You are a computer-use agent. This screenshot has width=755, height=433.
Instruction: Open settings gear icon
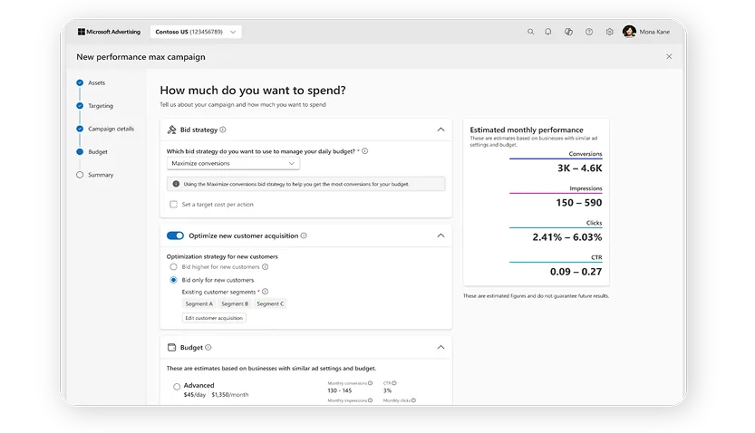pos(610,32)
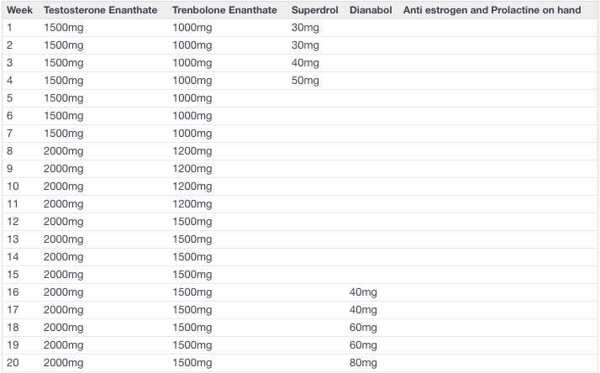Select the week 8 Testosterone 2000mg cell
600x373 pixels.
pyautogui.click(x=63, y=151)
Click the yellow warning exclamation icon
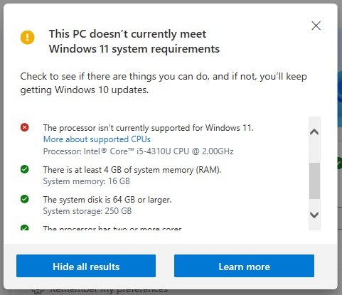Image resolution: width=342 pixels, height=295 pixels. (28, 38)
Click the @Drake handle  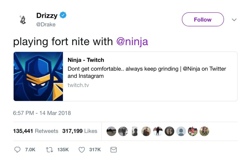[46, 24]
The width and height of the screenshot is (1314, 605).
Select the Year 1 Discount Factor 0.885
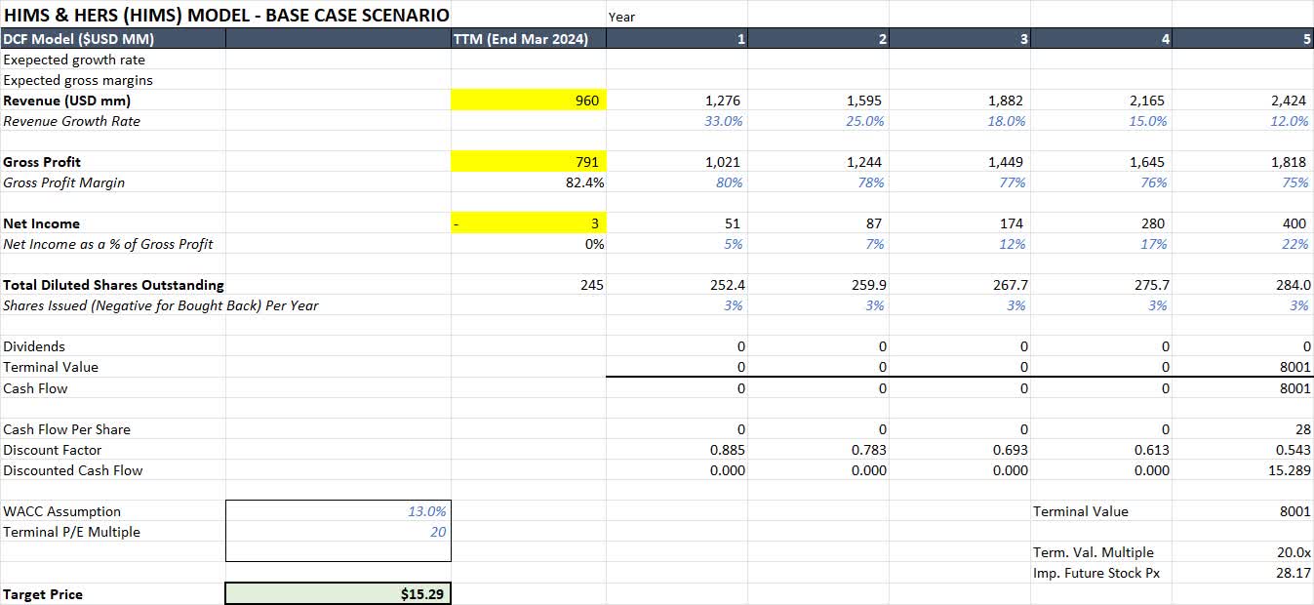[729, 450]
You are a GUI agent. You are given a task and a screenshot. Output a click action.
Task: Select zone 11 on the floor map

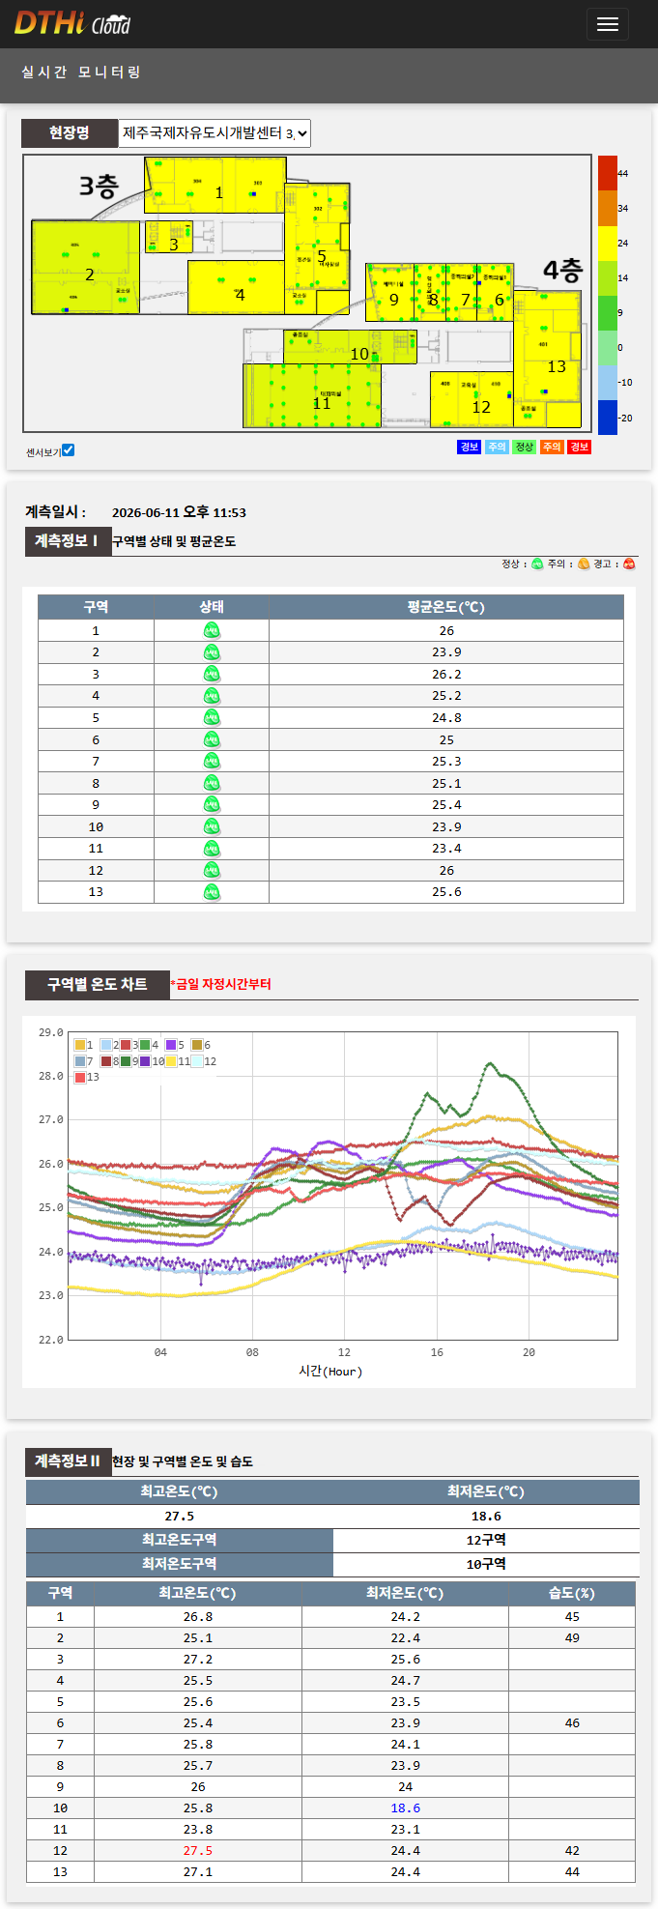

Directions: Respond with only the number of lines in the records that include the word "agent".

Final answer: 2